Reimbursement for free medicines

The lack of interest said to have been shown by the Minister for Social Policy in a request for a meeting made by the Health-Care Business Section of the Chamber of Commerce Enterprise and Industry, to discuss proposals regarding revision of the...

The lack of interest said to have been shown by the Minister for Social Policy in a request for a meeting made by the Health-Care Business Section of the Chamber of Commerce Enterprise and Industry, to discuss proposals regarding revision of the Pharmacy of Your Choice Scheme, should come as no surprise.

These "proposals" as the chairman of the section so disingenuously explains, would make the patient pay for his or her free medicines who in turn would be reimbursed by the government.
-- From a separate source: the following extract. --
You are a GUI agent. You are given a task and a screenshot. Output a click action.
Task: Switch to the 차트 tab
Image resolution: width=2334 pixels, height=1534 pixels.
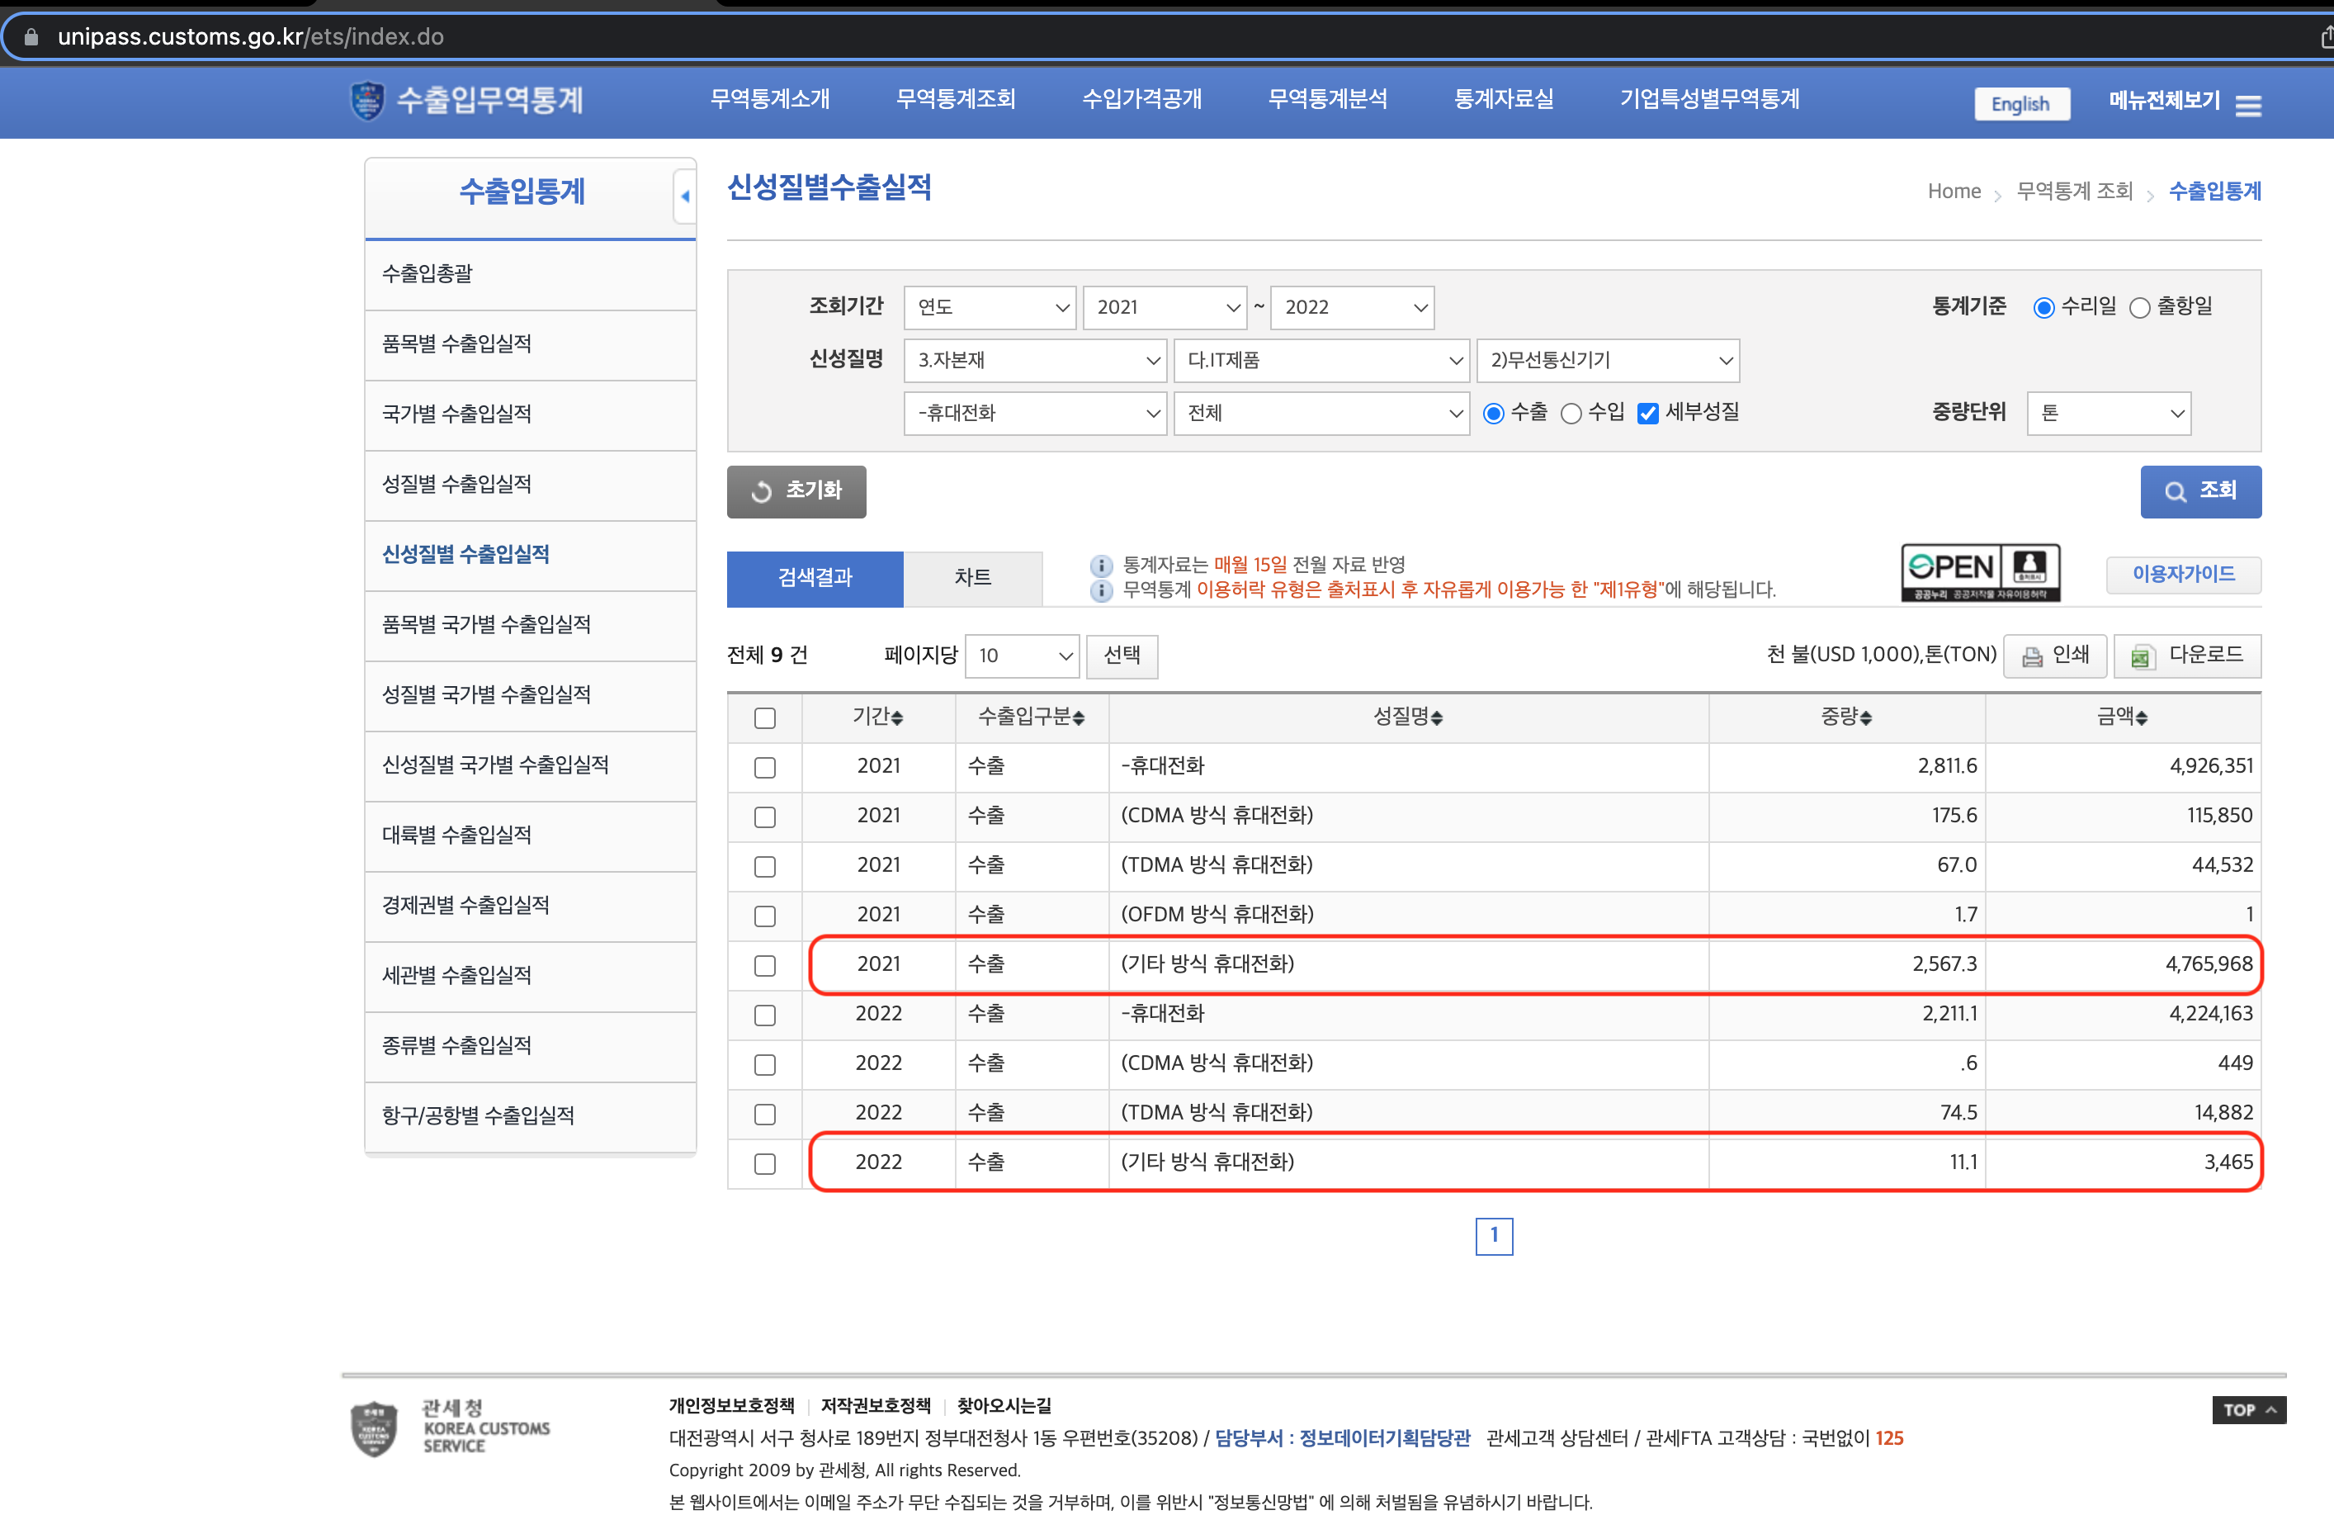[972, 579]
Not so far away in a back page article of the same issue (October 16) entitled The Government's Late Payments, the correspondent goes to some length to show that in spite of the EU Directive 2000/35 which came into force in 2002, and was adopted by Malta by Legal Notice 233 of 2005, the Malta government remains non-compliant and reluctant to make timely payment to businesses supplying goods.

It cites as an example "importers of medicines who are owed millions of euro for goods supplied to the Health Department".

It would then seem that in one adroit move the delay and hassle linked with being reimbursed by the government would be transferred from a handful of importers to a population of impoverished pensioners and invalids; the same whose waiting at hospital pharmacies the government is attempting to remedy, as from the frying pan into the fire.

The Association of Pensioners should have something to say on the matter.